How would you define or describe financial education? What would you say it encompasses?
I’ve been meditating on this over the last few weeks, and I came to the conclusion that financial education comes down to habits and action rather than fancy, complicated concepts and theory. It is like saying someone is polite; we don’t mean they know a lot about how to act and react, we mean they actually act and react according to an ideal knowledge, code, or standard.
Much like martial arts, where acrobatic movements look great in exhibitions but are usually impractical for real combat, complex charts and fancy terms are great for the big leagues, but truly efficient defense and attack lie in the basic, often unglamorous exercises repeated on a daily basis.
Saving might sound too simple to be million-dollar advice, yet, can you actually do it consistently? Are you really capable of protecting the money you save over time? What do you use it for? Are you planning on burning it all on your next vacation or do you intend to multiply it? Do you know how to do so? Do you know how much value it loses to annual inflation?

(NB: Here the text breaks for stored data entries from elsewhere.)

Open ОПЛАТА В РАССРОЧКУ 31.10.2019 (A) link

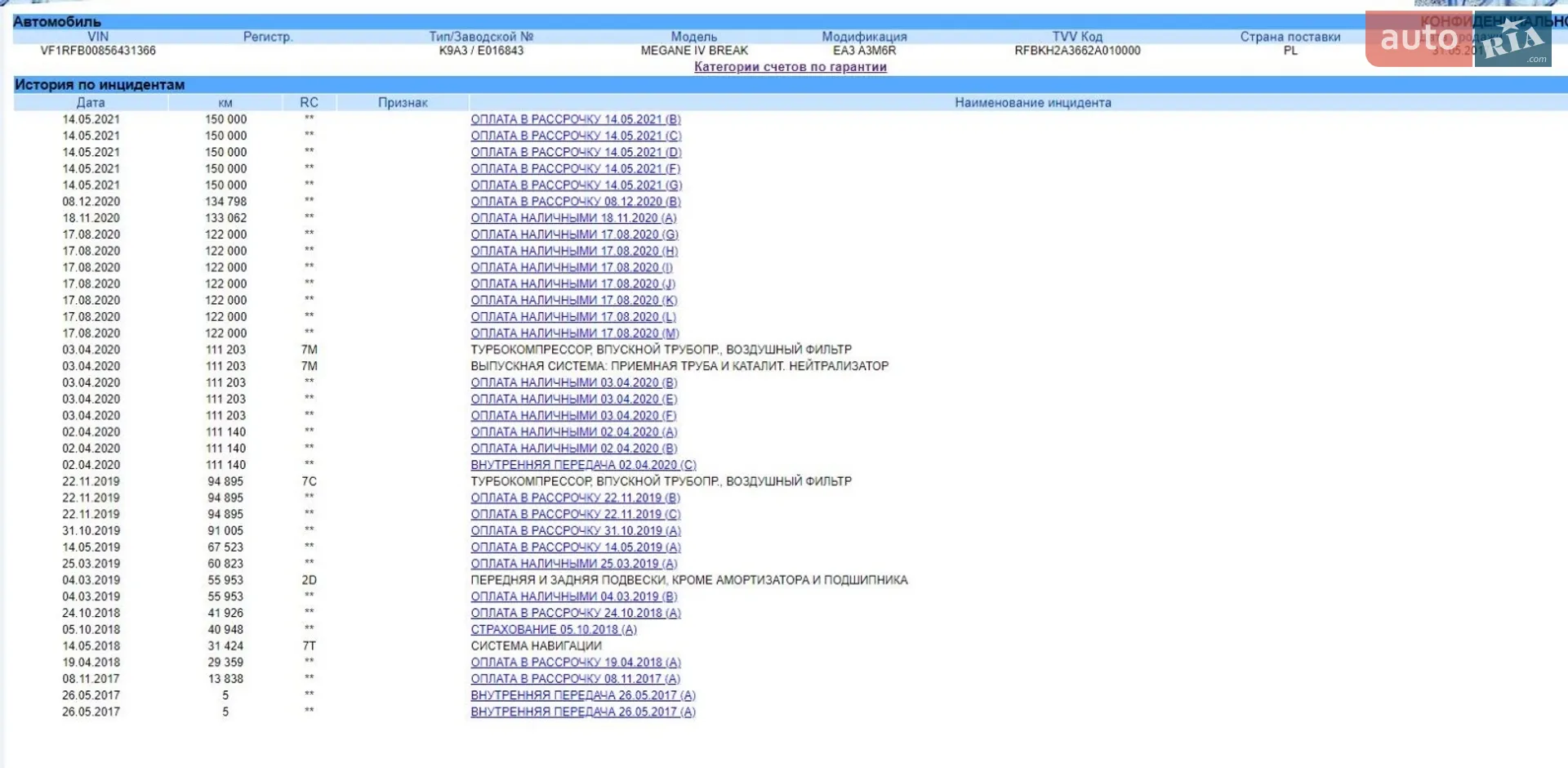click(576, 531)
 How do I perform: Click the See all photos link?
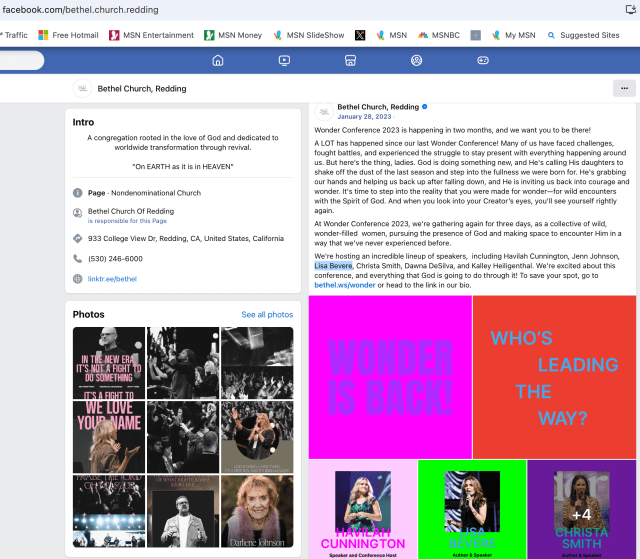(x=267, y=314)
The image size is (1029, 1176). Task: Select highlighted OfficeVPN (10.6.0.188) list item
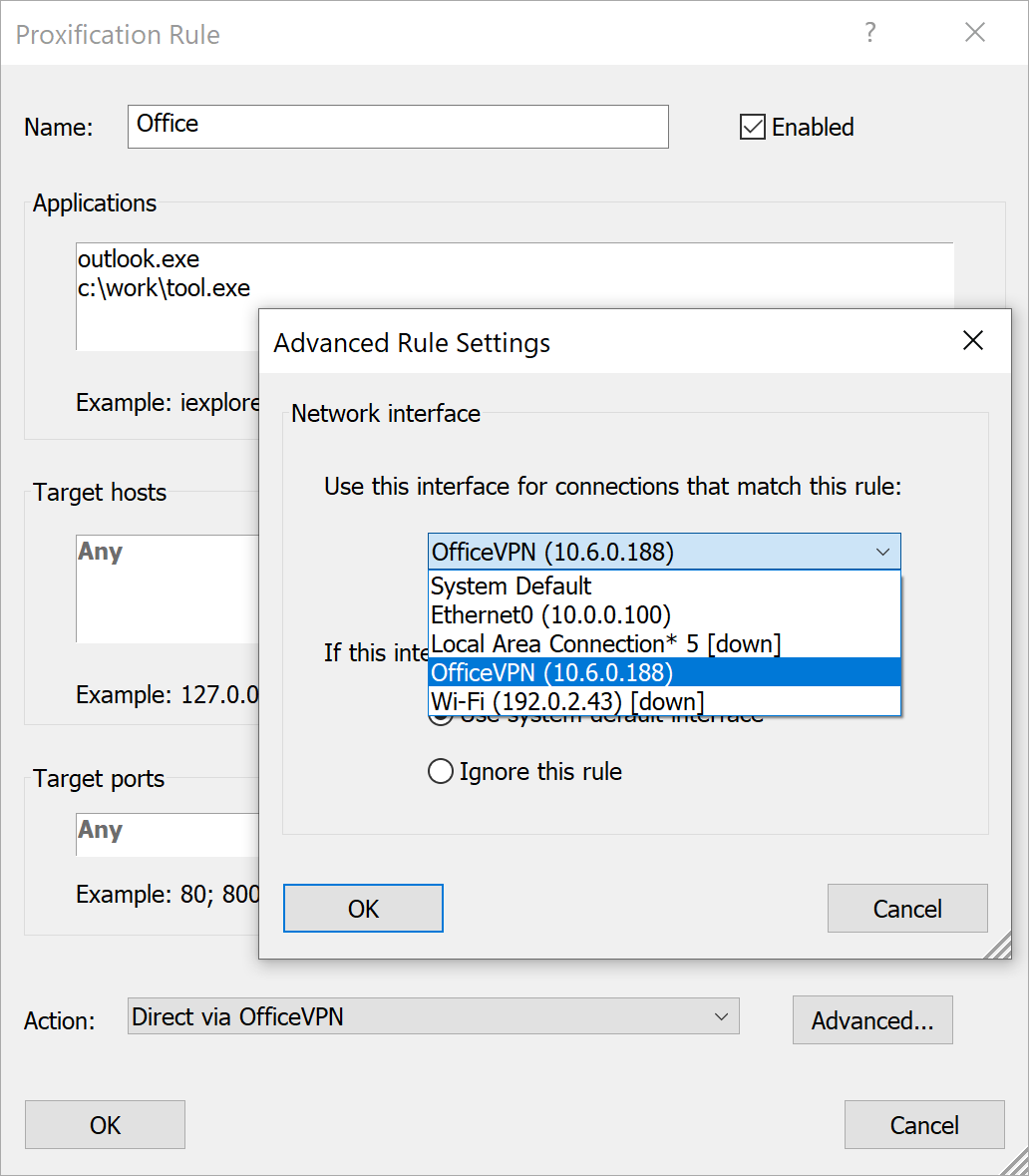(552, 672)
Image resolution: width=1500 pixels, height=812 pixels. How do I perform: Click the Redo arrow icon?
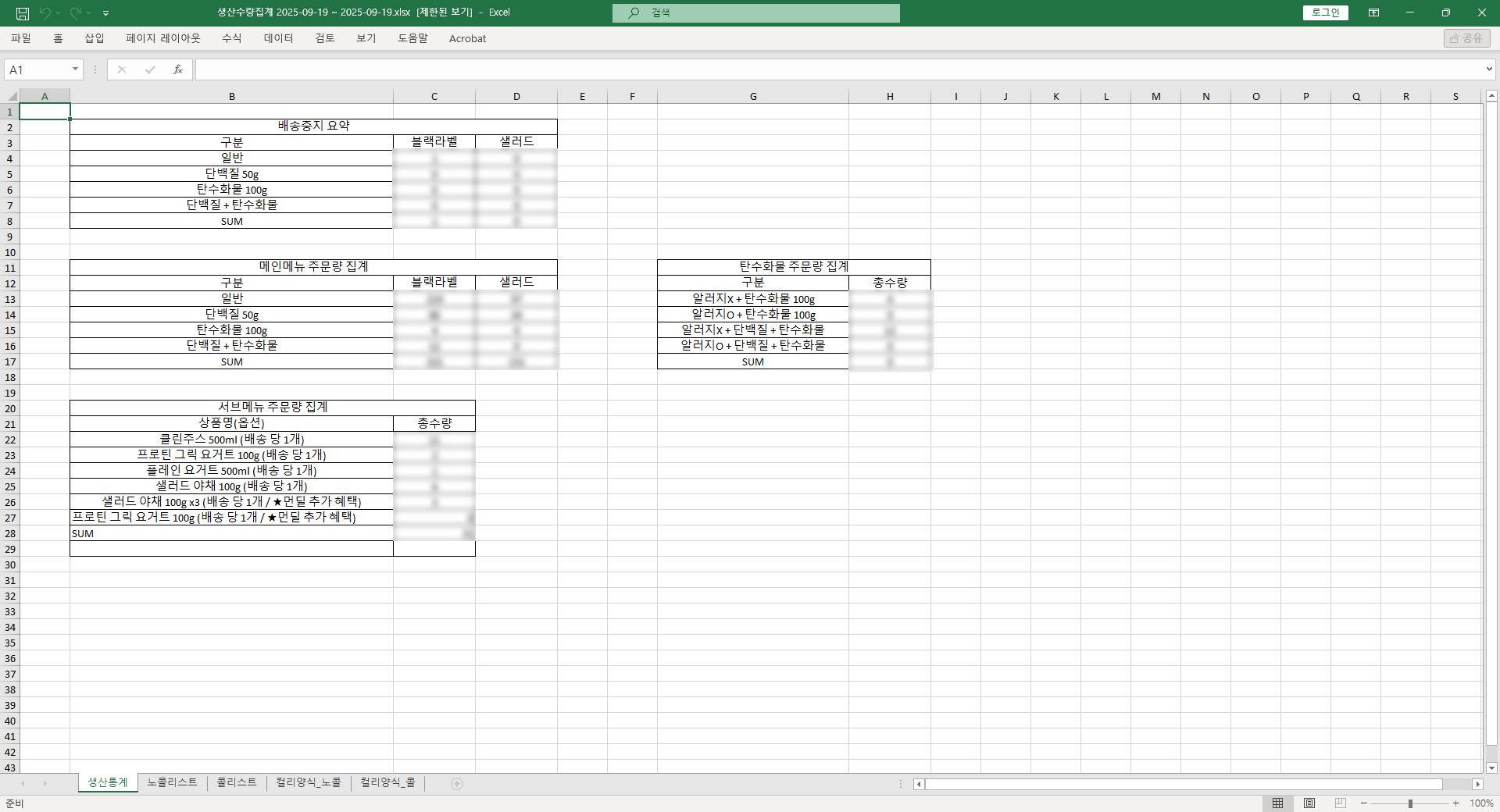[76, 13]
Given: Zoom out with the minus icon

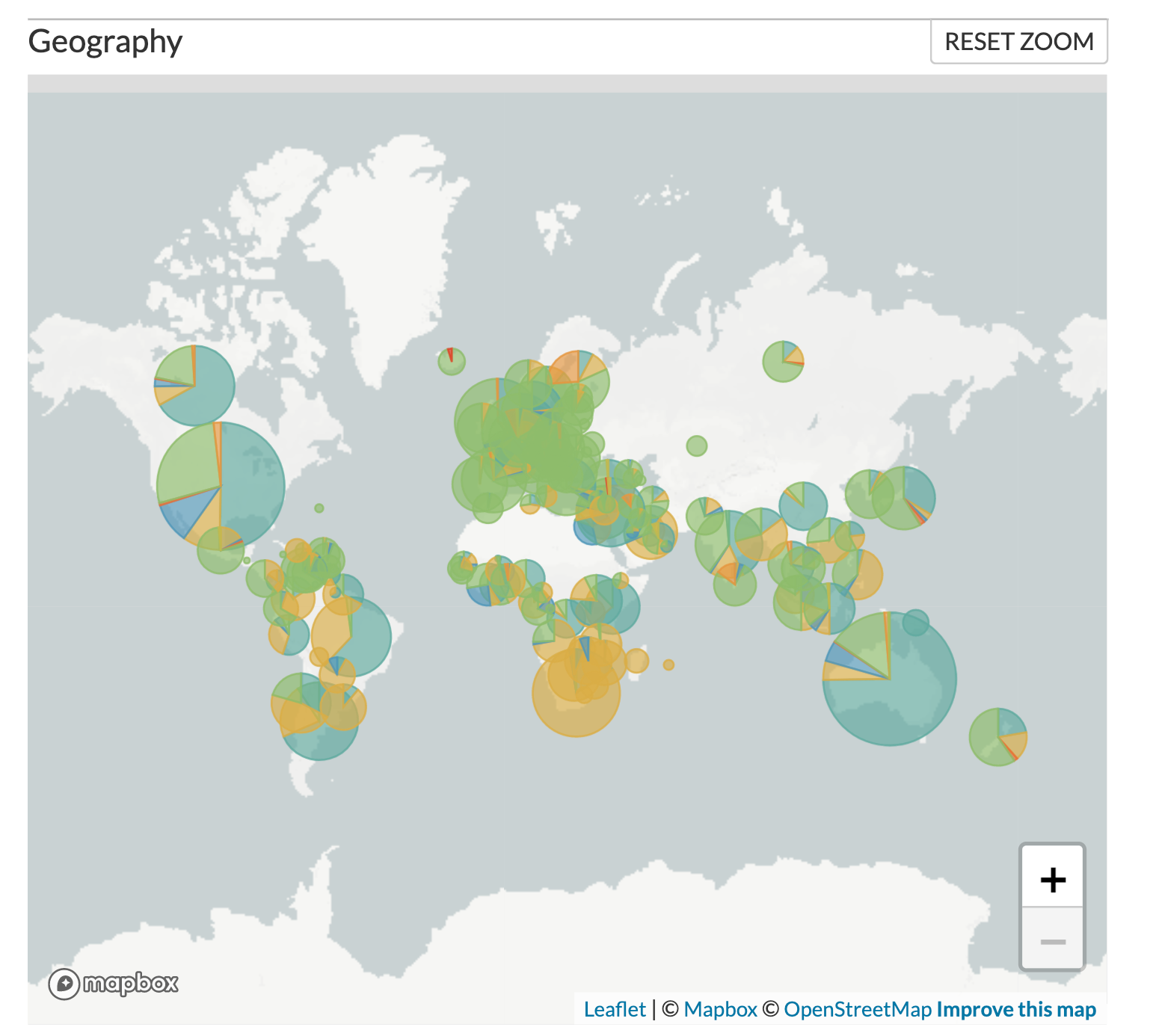Looking at the screenshot, I should point(1053,942).
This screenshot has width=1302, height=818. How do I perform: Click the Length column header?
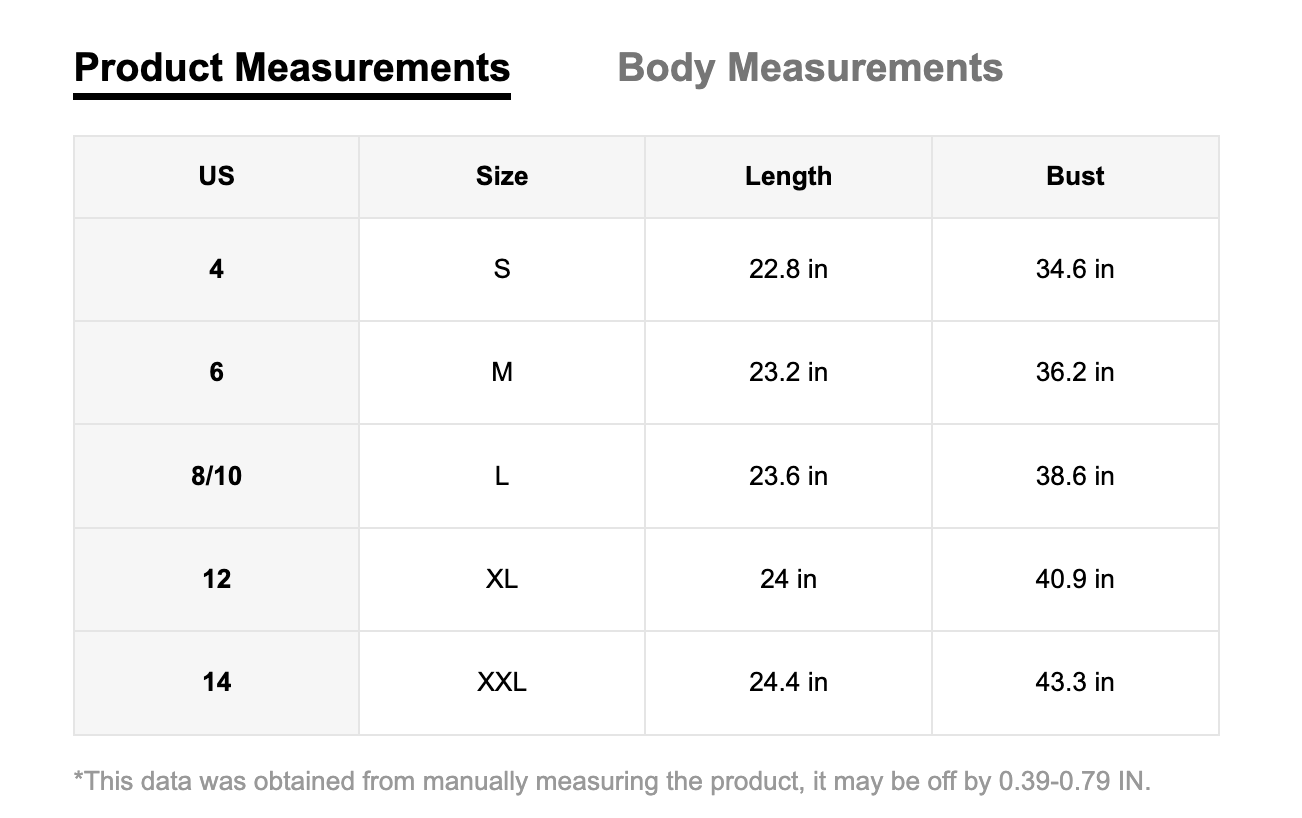(x=788, y=176)
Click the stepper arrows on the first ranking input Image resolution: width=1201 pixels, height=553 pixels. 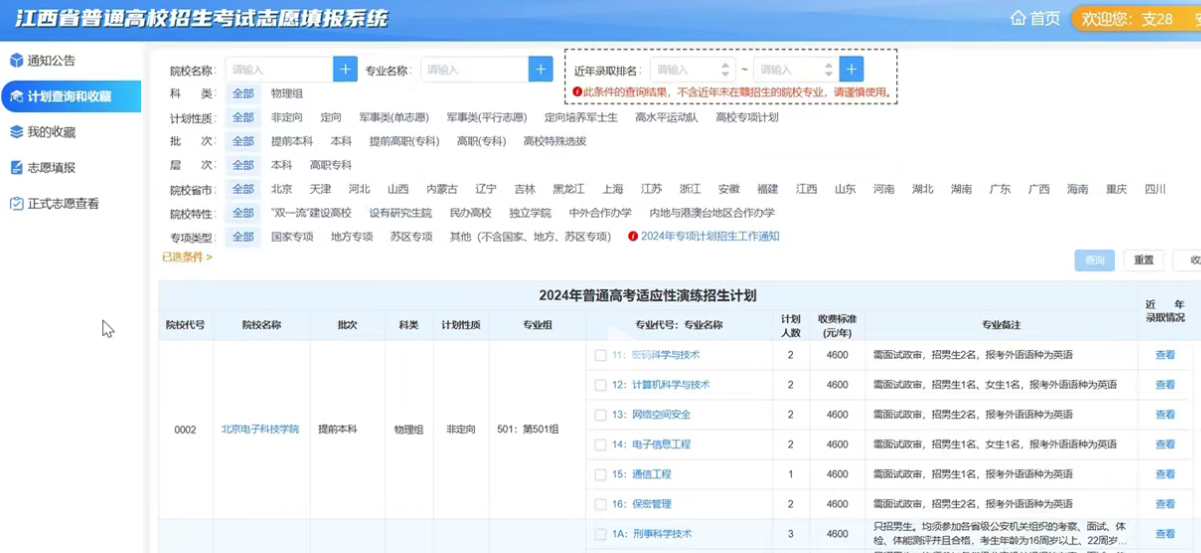pos(725,70)
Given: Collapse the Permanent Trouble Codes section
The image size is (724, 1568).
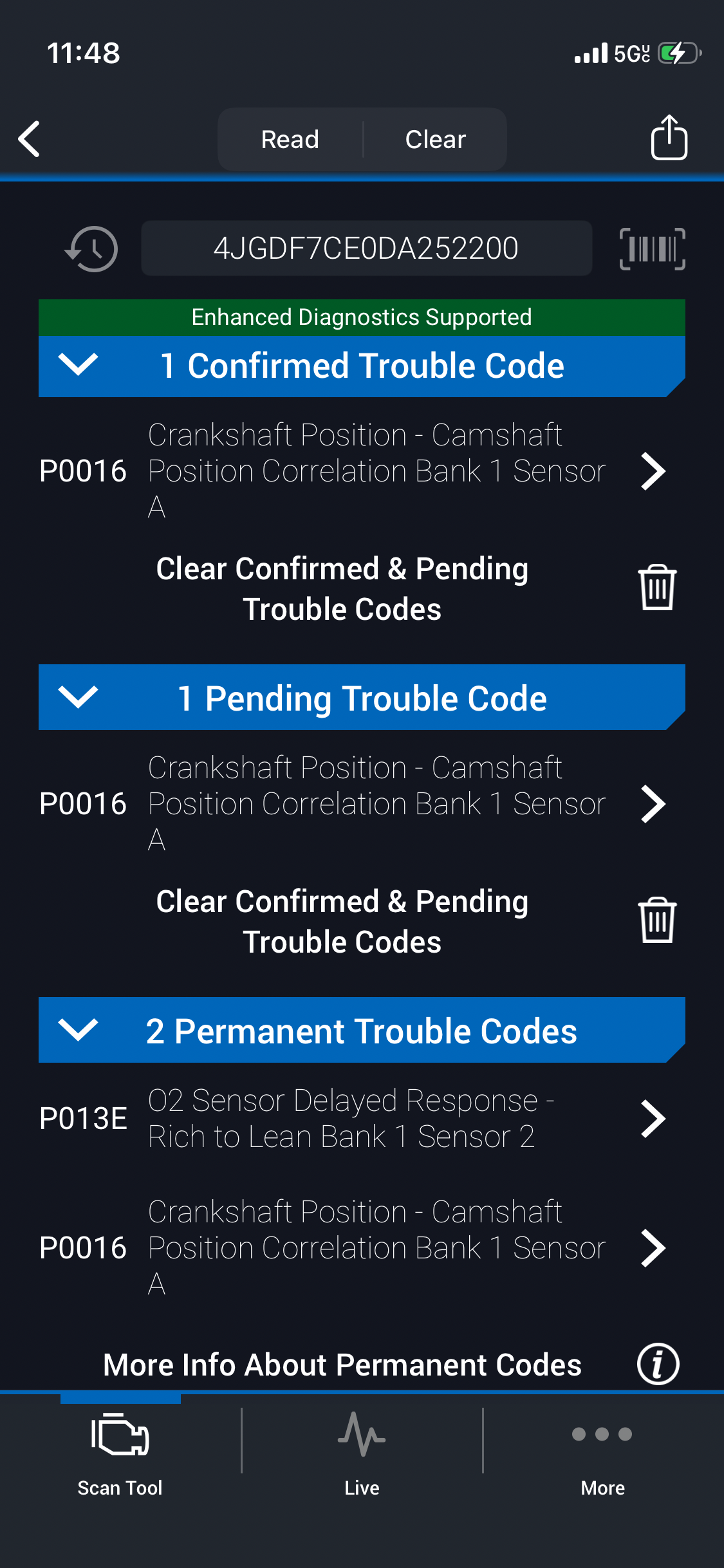Looking at the screenshot, I should 78,1030.
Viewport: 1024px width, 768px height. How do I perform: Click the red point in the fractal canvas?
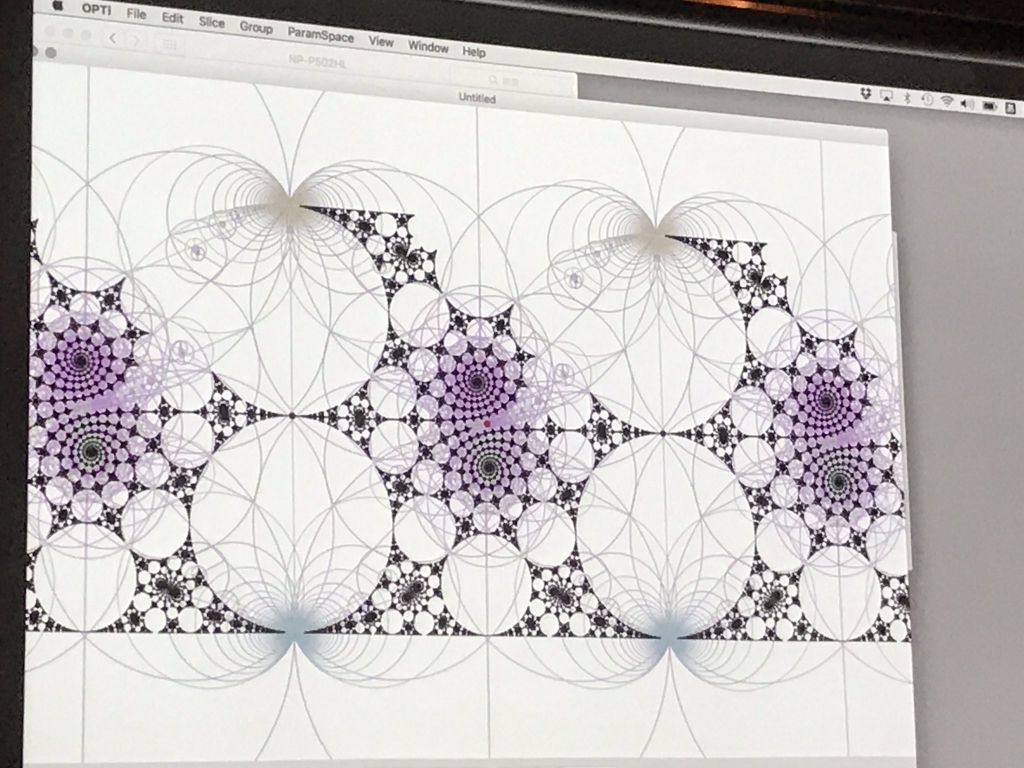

Saving is not just keeping a fraction of your earnings, saving is the beginning of a financially strategic mindset. And yes, you read that right, a fraction of your earnings, which are not the same as your income.
The essentials of financial education are hidden in those often-underestimated actions that we take for granted and falsely believe we can start or stop whenever we want, much like an addiction. Yet, the very existence of financial therapists proves that healing your relationship with money might be harder than it looks. So it is better to think twice and start putting real action into the basics, rather than buying into overpriced hype.
What are your thoughts on the matter?